Lilly Pulitzer may be expensive, but it brings me a lot of joy when I wear it, and I only own a few special pieces that I associate with special memories: graduations, weddings, Easters. I consider myself a savvy Lilly shopper, either hitting up the twice-yearly sales or asking for gift cards for Christmas and birthdays. So maybe it's more than I'm disgusted with myself for participating in this. To me, one of the benefits of buying Lilly is the pleasure of going to the store, seeing all of the beautiful designs, and choosing the perfect piece for what I need. Not exactly the same as watching Tammy Sue from down the street toss fifteen shift dresses in her cart and run over ten people on her way to the home section. 
In retrospect, I'm glad I walked away with only one thing. I can't wear regular Lilly scarves since they're made of silk (i.e., not vegan), so this is truly an item I couldn't buy at full price. And instead of having a pile of clothes I don't need and can't afford, I have one precious piece to treasure and wear as long as it lasts. 
And that, my friends, is how we (real) Lilly girls do it. 
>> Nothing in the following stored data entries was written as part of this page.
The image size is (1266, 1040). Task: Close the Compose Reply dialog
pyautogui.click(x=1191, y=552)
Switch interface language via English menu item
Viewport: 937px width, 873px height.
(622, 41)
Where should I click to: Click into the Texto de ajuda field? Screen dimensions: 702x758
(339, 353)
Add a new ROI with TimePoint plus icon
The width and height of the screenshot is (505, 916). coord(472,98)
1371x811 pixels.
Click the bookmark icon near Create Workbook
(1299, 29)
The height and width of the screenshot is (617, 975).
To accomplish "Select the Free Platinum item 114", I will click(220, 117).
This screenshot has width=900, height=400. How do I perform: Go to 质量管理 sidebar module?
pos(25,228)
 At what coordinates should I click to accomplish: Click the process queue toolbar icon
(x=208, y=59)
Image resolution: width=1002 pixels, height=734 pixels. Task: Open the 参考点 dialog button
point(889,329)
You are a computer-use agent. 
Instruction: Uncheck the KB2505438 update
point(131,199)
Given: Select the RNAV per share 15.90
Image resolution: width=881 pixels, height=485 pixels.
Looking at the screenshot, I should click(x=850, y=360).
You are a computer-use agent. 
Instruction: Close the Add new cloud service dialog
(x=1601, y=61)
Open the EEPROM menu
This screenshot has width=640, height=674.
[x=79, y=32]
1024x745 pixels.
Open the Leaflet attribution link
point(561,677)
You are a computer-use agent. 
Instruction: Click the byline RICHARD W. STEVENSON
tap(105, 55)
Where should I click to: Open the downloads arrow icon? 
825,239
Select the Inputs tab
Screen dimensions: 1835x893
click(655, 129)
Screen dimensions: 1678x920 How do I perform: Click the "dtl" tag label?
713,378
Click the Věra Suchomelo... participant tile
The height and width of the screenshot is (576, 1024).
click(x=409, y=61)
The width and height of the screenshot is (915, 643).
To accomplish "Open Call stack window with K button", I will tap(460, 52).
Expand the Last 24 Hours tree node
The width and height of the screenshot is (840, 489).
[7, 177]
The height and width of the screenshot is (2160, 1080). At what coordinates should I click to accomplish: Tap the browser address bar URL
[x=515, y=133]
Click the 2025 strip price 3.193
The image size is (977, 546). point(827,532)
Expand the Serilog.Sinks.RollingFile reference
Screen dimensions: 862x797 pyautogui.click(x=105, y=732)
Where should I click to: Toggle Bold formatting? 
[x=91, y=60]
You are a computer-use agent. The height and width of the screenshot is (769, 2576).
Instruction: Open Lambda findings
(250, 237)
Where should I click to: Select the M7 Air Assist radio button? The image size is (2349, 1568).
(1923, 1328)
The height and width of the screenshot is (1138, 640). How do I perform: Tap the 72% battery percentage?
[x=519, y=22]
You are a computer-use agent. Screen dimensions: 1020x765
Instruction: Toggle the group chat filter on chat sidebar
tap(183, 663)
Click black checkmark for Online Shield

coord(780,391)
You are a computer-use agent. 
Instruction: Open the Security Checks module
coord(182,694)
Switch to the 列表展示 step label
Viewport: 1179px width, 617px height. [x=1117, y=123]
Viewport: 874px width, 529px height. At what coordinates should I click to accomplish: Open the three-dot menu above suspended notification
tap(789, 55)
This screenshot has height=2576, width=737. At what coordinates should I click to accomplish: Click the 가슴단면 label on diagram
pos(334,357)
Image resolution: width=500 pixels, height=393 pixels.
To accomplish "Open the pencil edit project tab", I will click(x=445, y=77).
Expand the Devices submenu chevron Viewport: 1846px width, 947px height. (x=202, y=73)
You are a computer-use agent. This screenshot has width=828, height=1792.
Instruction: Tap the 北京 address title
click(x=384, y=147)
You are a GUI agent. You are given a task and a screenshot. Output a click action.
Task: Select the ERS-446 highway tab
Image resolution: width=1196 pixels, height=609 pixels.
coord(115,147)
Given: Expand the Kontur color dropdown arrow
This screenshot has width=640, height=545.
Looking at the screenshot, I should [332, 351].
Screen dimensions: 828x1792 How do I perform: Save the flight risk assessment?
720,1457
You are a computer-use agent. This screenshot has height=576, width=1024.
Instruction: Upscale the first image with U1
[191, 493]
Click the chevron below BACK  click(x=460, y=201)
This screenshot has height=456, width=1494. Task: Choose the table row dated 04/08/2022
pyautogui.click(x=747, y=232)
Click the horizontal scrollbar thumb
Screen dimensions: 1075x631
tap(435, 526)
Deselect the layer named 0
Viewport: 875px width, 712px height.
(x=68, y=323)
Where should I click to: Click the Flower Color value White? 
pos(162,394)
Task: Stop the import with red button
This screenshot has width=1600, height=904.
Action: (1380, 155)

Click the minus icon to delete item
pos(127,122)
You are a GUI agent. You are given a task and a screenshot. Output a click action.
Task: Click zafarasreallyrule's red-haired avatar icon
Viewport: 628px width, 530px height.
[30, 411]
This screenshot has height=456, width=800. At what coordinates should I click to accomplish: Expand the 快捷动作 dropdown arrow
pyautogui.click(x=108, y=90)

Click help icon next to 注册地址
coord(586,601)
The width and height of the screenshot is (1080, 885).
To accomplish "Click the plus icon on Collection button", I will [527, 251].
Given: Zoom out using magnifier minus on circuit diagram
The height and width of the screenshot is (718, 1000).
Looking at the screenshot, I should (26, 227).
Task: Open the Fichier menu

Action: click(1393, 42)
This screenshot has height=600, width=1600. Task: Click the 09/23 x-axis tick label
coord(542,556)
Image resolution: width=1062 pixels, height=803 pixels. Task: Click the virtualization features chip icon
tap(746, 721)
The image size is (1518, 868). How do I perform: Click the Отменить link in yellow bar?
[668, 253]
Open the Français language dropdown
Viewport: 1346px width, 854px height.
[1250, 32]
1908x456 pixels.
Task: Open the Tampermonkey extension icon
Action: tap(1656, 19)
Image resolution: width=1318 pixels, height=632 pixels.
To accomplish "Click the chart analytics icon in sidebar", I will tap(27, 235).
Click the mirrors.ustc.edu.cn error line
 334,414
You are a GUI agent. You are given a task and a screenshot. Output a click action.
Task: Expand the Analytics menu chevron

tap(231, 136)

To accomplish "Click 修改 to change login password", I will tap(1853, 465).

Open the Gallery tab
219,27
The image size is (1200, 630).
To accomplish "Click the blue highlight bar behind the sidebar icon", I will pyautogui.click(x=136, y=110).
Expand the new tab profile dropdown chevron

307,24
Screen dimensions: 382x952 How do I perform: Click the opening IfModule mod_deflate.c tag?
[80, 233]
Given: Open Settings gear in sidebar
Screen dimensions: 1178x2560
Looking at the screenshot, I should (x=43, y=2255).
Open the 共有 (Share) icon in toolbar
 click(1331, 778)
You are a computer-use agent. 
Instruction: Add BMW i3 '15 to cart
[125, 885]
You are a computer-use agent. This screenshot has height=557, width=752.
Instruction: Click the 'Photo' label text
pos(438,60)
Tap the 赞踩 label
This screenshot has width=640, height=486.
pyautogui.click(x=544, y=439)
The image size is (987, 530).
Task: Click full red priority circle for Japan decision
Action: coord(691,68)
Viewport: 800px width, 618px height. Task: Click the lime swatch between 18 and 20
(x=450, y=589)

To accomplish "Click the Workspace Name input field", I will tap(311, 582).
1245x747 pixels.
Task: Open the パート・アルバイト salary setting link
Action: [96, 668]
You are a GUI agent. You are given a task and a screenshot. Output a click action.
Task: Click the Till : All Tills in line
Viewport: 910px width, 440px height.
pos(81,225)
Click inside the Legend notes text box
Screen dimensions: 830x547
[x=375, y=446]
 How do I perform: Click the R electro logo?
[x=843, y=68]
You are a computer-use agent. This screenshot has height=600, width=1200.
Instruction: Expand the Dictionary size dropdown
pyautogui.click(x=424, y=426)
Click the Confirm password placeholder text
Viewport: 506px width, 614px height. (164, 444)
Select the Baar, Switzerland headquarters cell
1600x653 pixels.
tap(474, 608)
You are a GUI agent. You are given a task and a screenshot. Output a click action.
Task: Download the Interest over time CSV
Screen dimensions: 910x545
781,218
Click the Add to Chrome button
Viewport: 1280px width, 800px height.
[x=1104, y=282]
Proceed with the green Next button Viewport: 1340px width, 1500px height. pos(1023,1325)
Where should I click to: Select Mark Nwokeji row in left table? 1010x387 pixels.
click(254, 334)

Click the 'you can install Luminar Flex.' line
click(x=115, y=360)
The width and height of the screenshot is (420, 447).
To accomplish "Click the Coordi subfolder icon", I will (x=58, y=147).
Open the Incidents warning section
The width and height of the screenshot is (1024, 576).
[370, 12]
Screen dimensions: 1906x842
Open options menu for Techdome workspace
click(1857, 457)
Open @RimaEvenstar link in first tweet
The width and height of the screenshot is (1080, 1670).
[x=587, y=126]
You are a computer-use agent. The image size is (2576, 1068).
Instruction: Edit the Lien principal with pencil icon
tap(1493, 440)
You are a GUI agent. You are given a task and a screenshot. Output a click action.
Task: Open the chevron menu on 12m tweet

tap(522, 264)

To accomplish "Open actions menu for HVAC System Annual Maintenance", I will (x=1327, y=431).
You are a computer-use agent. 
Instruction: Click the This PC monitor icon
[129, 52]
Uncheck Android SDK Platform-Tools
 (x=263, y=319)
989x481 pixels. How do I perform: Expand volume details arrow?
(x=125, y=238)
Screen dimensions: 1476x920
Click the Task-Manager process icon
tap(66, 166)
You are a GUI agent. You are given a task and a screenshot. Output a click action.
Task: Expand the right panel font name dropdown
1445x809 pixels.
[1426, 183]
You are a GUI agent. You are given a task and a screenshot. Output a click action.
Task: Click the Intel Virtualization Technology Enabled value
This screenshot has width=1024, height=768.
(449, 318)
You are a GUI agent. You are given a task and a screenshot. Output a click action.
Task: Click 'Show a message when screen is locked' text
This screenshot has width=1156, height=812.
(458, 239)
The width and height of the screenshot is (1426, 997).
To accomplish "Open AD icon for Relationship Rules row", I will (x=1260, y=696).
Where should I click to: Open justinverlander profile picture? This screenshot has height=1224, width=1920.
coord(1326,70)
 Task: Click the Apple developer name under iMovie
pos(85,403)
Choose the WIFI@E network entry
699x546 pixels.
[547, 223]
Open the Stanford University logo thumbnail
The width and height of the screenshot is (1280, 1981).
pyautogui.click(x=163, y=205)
  1. Very well said, Ensley! :)

    The scarf is way cute too.

  2. Wow! I've never even heard of Lilly. Of course, I'm about as fashionable as a 12-year-old boy, so there's that. Ha! But that's a serious line outside the Target.

    1. Right? It's known for being super preppy with a very loyal following. But I'll just save up and pay full price vs. deal with that crazy!